In [1]:
from pandas import Series, DataFrame
import pandas as pd
import warnings
warnings.filterwarnings('ignore')
%pylab inline


Populating the interactive namespace from numpy and matplotlib

NYC Restaurants

Read in data from csv, and check column names to keep in mind.


In [2]:
restaurants = pd.read_csv("NYC_Restaurants.csv", dtype=unicode)
for index, item in enumerate(restaurants.columns.values):
    print index, item


0 Unnamed: 0
1 CAMIS
2 DBA
3 BORO
4 BUILDING
5 STREET
6 ZIPCODE
7 PHONE
8 CUISINE DESCRIPTION
9 INSPECTION DATE
10 ACTION
11 VIOLATION CODE
12 VIOLATION DESCRIPTION
13 CRITICAL FLAG
14 SCORE
15 GRADE
16 GRADE DATE
17 RECORD DATE
18 INSPECTION TYPE

Question 1: Create a unique name for each restaurant

  1. Select DBA, BUILDING, STREET and ZIPCODE columns as a dataframe
  2. Apply apply() function on the selected dataframe, which takes in the series of the dataframe.
    • inside the apply() function, use placeholders to indicate that 4 series will be taken at the same time.
    • it is possible to select each column and concatenate them together, though looks not DRY.

In [3]:
#use .apply() method to combine the 4 columns to get the unique restaurant name
restaurants["RESTAURANT"] = restaurants[["DBA", "BUILDING", "STREET", "ZIPCODE"]].\
                                        apply(lambda x: "{} {} {} {}".format(x[0], x[1], x[2], x[3]), axis=1)

#incase that the RESTAURANT names contain spaces or symbols, strip off them
restaurants["RESTAURANT"] = restaurants["RESTAURANT"].map(lambda y: y.strip())
print restaurants["RESTAURANT"][:10]


0                    WENDY'S 469 FLATBUSH AVENUE 11225
1                    WENDY'S 469 FLATBUSH AVENUE 11225
2                    WENDY'S 469 FLATBUSH AVENUE 11225
3                    WENDY'S 469 FLATBUSH AVENUE 11225
4                    WENDY'S 469 FLATBUSH AVENUE 11225
5               TOV KOSHER KITCHEN 97-22 63 ROAD 11374
6               TOV KOSHER KITCHEN 97-22 63 ROAD 11374
7               TOV KOSHER KITCHEN 97-22 63 ROAD 11374
8               TOV KOSHER KITCHEN 97-22 63 ROAD 11374
9    BRUNOS ON THE BOULEVARD 8825 ASTORIA BOULEVARD...
Name: RESTAURANT, dtype: object

Question 2: How many restaurants are included in the data?

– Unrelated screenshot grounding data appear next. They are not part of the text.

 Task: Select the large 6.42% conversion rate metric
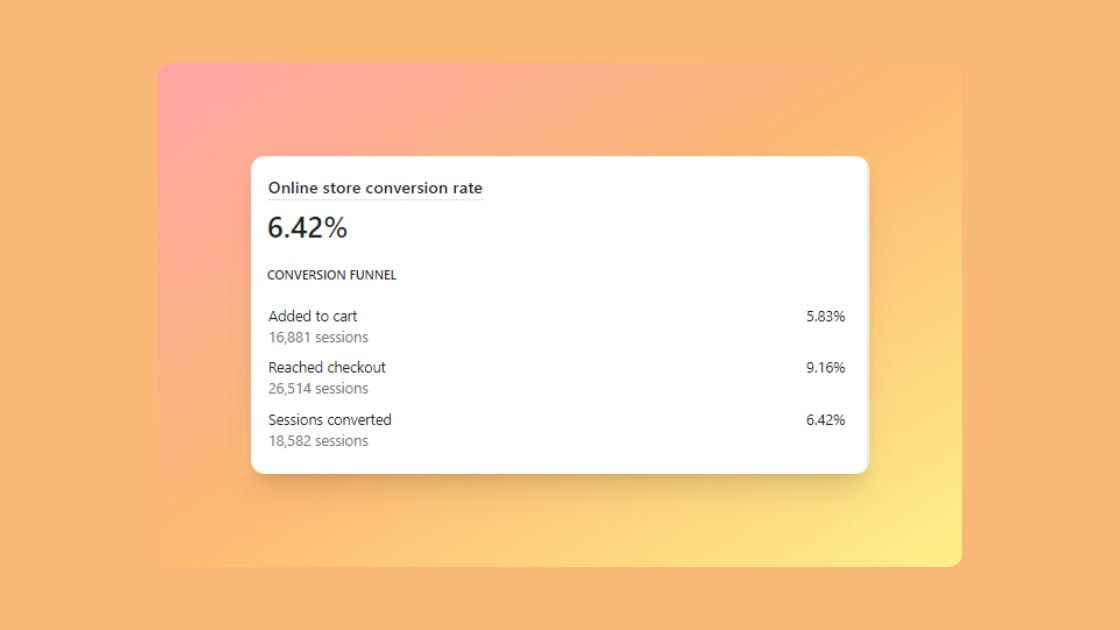point(306,227)
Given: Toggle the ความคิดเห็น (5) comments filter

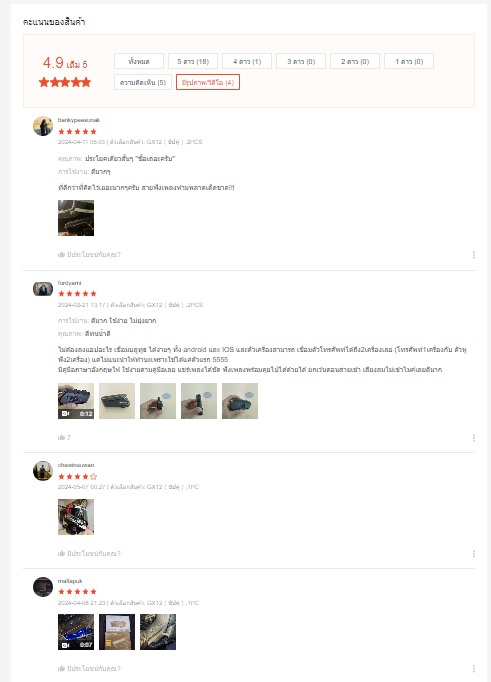Looking at the screenshot, I should (143, 82).
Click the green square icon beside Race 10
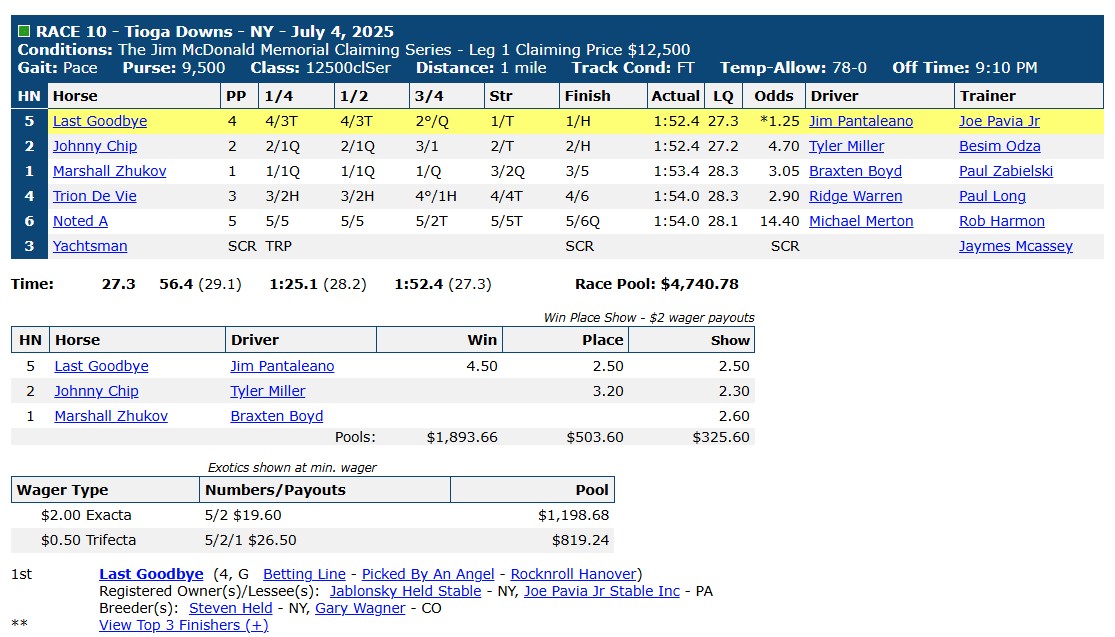Viewport: 1115px width, 637px height. coord(24,31)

Since each RESTAURANT appears appears only once in value_count() series, therefore applying len() will return the number of restaurants in the whole dataset.


In [4]:
print "There are", len(restaurants.drop_duplicates(subset="RESTAURANT")["RESTAURANT"].value_counts()), "restaurants in the data."


There are 10114 restaurants in the data.

Question 3: How many chains are there?

"Chains" are brands having at least 2 different RESTAURANT. After drop_duplicates(subset="RESTAURANT"), extractingvalue_count() on DBA will give how many RESTAURANT each DBA has. Converting each value into logical with evaluation value_count()>=2 and then summing up the how series will give the number of True records, which is the number of chains.


In [5]:
num_chain = sum(restaurants.drop_duplicates(subset="RESTAURANT")["DBA"].value_counts()>=2)
print "There are", num_chain, "chain restaurants."


There are 368 chain restaurants.

"Popularity" is here understood as number of RESAURANT of each DBA.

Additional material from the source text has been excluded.